2) how do my destination view controllers (mentioned above) get the data?
3) how do my destination view controllers get informed that the data is ready if they happen to be invoked before the data is available?
4) is there a better strategy i should employ?
I appreciate the help.
Thanks,
jas
Off the top of my head, I would make the request class you mentioned and start all the request methods in applicationDidFinishLaunching in AppDelegate. I would also probably make custom NSObjects for each type of object you would be fetching and in each of your request class methods, convert the fetched data into said object, then cache each object to disk as they are downloaded. Then in your viewcontrollers, fetch the cached objects as needed.
When you are cacheing, make sure you cache each object with a key that will 100% be unique, because you are going to want to run a check on the current local cache before you start a new download. I would probably string together the file type and file name, and set that string as the key for the cached object.
To run the check on current cache in your request class methods, something that says "if current cache contains object for key:
uniqueKey... do nothing. If else, start the download and cache the object when finished."
Also run a check in your view controllers, because you're also going to want to handle the case where your view controller is requesting a cached object, but it hasn't downloaded yet. So something along the lines of "if current cache has object for key:key, great! use it. If else, start the download... cache it... then give me a call back here so i can use it while I display a loading message to the end user."

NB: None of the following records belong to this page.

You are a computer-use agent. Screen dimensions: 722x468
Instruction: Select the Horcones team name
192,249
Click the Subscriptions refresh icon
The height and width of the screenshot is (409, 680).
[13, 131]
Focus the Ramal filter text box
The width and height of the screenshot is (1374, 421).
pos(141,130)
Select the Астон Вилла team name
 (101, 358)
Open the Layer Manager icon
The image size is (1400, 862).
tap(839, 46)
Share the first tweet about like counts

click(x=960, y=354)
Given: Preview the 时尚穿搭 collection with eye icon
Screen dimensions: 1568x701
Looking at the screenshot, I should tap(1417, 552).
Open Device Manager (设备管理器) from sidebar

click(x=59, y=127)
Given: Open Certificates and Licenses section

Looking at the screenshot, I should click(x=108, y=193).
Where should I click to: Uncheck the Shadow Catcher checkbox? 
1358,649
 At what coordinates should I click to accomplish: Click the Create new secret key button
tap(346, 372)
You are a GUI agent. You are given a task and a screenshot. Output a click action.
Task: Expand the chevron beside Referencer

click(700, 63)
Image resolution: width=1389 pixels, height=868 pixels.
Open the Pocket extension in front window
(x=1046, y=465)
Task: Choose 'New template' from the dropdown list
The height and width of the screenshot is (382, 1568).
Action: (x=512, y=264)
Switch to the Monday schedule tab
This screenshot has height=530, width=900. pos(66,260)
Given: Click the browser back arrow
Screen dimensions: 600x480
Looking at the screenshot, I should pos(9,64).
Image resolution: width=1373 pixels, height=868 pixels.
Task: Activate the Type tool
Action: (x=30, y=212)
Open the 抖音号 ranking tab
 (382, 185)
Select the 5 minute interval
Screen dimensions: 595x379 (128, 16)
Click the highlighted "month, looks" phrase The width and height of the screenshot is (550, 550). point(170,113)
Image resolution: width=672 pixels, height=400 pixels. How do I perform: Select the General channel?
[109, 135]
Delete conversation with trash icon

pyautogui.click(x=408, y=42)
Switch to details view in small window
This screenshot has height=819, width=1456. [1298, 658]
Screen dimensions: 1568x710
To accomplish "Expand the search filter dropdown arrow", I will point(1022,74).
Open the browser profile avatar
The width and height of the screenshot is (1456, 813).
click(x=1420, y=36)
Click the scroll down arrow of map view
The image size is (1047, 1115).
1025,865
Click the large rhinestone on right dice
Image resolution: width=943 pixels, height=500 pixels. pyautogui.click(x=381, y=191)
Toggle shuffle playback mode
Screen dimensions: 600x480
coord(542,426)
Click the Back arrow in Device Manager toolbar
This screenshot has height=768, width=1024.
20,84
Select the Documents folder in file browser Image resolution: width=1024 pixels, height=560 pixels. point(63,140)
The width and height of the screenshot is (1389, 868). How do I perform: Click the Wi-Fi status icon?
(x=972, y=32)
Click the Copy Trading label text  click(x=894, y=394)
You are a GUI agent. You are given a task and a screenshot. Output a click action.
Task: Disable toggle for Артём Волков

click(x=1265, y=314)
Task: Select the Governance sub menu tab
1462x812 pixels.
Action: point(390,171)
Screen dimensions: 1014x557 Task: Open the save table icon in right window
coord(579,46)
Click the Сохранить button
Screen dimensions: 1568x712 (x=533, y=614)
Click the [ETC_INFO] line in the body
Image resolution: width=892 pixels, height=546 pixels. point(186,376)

Im sure there are other scenarios that you are going to have to deal with, but that's the theoretical direction I would head in.
EDIT:
check out this, it will probably help you a lot. I think it also uses Ego Cache (if you dont want to write your own cache methods): https://github.com/Infusion-apps/Download-Manager
EDIT 2:
I also agree with #RyanDignards point #4. If possible, avoid fetching data you don't need. However, only you really know your UI/UX and app functionality, and my suggestion is assuming there is a good chance your end user is going to be using your app for the sole purpose of consuming the content you provide. So they are most likely going to be wanting to read the blog posts, watch the videos etc... The call is up to you, if you think there is more of a chance that the user will be viewing all the content than not, I would go the preload route, because nothing pisses off a user like having to wait.
1) RestKit is generally regarded as one of the the standard web interaction frameworks http://restkit.org
2) RestKit provides methods such as -[getObjectsAtPath: parameters: success: failure:] or post, which will provide the response in success. Additionally, it can convert the response directly into the respective objects for you with mapping.
3) Generally I would post a notification which is unique to that request, and any controller interested would get notified, with the response located on notification.object within the listener. Additionally most network requests provide for a callback handler where you could update the UI directly.
4) I would advise against preemptive loading since you're using resources for something that you may not actually use. My advice would be to breakdown your calls to the smallest possible level, then as the notifications are posted, that data would be inserted into the UI.